▶ Available data:
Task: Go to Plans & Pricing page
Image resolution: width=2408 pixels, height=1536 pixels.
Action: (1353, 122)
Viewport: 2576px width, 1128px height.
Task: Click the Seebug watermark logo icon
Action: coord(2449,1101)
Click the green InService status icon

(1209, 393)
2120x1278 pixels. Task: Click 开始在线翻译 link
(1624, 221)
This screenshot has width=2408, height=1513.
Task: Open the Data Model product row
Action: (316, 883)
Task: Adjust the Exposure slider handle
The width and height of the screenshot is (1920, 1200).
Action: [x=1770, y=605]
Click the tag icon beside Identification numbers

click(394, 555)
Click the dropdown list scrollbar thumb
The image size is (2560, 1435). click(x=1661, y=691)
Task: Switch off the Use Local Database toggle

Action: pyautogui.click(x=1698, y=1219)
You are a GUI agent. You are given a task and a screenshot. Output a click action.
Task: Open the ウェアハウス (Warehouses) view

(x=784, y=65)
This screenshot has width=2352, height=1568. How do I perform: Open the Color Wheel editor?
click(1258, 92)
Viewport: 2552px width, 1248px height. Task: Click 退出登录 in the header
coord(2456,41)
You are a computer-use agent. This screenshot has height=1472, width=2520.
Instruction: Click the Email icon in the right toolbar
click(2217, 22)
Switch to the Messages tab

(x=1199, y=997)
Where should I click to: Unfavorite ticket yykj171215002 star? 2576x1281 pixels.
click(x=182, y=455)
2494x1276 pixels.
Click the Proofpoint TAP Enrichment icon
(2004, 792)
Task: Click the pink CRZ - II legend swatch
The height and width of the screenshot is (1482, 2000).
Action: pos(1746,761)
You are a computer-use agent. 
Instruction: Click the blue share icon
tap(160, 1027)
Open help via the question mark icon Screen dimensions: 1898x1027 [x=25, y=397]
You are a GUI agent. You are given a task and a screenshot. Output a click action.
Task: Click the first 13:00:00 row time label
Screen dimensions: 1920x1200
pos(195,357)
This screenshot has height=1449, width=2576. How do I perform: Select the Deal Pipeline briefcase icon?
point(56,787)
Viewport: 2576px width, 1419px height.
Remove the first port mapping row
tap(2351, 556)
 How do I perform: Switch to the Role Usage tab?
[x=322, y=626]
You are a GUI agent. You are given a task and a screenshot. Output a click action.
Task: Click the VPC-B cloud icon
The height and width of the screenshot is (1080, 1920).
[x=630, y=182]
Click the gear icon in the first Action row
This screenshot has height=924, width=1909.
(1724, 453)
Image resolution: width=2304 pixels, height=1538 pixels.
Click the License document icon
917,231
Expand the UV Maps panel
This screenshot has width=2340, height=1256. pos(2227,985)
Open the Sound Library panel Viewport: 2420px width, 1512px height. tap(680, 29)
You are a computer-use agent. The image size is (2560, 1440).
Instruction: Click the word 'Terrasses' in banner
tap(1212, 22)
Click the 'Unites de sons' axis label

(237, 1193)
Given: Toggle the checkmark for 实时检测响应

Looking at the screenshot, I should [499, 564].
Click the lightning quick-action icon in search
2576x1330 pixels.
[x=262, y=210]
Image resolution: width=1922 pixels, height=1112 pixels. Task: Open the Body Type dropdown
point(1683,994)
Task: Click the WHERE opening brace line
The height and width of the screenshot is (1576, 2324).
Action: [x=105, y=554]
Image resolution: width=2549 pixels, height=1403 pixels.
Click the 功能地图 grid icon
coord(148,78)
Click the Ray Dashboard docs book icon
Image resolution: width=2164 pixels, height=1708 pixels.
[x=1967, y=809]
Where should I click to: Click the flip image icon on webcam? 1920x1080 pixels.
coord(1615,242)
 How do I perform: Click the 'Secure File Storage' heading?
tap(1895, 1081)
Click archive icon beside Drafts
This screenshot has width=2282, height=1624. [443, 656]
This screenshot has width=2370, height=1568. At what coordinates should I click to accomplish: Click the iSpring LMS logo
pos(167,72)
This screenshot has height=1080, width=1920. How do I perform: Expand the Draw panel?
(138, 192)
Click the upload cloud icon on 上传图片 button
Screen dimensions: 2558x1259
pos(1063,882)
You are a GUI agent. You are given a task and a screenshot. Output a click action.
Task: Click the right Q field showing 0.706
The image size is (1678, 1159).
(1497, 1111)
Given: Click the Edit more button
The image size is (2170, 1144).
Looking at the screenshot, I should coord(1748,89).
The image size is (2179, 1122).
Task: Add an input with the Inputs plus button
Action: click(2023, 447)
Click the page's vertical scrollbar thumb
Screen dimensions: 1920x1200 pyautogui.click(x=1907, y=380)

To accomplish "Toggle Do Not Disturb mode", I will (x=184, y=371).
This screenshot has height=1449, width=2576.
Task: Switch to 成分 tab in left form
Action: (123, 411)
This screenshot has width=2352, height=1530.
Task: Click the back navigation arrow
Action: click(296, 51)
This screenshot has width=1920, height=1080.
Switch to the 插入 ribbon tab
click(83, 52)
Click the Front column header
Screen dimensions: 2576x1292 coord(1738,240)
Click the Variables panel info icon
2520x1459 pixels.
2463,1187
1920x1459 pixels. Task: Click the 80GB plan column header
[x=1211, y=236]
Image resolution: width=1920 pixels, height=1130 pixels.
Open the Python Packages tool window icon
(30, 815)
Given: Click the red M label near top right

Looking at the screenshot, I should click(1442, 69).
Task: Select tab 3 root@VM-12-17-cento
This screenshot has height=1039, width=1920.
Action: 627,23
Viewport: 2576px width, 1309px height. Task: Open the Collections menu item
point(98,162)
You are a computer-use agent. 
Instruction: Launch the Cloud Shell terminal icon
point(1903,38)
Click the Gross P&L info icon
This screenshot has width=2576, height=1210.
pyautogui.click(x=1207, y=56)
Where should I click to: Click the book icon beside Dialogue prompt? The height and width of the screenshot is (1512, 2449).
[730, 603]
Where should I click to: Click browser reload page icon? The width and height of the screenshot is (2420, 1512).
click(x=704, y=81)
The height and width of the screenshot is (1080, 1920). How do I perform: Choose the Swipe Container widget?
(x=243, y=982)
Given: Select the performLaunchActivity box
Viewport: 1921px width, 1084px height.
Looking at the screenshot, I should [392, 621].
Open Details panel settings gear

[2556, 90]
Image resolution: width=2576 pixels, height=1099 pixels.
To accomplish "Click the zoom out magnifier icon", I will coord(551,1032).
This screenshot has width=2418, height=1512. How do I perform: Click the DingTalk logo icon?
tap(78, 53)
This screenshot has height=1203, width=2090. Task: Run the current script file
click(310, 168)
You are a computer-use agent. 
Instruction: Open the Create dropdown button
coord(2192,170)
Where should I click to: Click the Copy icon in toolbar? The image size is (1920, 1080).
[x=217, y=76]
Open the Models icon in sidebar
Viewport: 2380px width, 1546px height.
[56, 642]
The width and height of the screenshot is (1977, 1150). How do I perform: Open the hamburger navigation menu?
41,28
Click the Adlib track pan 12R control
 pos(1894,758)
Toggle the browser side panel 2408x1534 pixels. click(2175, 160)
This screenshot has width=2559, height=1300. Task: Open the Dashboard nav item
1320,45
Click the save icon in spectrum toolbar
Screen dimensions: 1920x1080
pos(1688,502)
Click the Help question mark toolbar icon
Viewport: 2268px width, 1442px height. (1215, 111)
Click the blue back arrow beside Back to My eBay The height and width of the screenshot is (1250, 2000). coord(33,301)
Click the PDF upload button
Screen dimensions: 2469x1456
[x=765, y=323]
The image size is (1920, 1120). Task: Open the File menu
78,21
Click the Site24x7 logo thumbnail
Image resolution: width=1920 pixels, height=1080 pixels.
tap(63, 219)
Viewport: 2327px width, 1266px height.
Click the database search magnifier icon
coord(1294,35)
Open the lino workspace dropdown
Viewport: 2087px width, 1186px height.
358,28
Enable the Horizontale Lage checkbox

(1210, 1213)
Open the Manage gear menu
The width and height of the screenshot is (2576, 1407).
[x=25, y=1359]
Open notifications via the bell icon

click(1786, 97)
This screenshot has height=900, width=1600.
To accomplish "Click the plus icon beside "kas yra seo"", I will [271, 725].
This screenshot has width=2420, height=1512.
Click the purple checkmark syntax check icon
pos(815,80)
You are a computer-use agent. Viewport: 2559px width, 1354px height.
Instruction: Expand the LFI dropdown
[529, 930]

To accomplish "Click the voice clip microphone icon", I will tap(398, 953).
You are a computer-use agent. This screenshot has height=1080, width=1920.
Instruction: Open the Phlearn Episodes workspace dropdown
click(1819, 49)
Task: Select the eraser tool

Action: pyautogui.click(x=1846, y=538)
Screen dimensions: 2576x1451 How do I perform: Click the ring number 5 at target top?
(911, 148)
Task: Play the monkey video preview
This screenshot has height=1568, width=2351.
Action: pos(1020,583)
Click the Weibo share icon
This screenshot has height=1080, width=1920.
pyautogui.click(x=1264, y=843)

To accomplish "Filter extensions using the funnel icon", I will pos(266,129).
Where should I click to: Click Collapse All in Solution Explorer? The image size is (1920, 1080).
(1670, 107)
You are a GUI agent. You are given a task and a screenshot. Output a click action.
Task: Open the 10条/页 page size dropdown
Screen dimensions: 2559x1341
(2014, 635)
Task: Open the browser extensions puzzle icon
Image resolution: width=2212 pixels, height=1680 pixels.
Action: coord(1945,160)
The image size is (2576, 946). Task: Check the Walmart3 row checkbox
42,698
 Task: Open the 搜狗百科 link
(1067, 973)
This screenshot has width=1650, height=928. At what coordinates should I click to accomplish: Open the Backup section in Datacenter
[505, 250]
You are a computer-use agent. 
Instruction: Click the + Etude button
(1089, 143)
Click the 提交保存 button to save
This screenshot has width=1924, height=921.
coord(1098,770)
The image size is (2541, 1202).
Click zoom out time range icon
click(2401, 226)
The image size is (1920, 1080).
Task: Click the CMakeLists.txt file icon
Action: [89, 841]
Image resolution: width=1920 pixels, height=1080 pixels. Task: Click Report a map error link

▶ Task to complete:
With "save" as the word to match, copy each line of the records that has it.

▶ Task result:
Click the save icon in spectrum toolbar
Click the 提交保存 button to save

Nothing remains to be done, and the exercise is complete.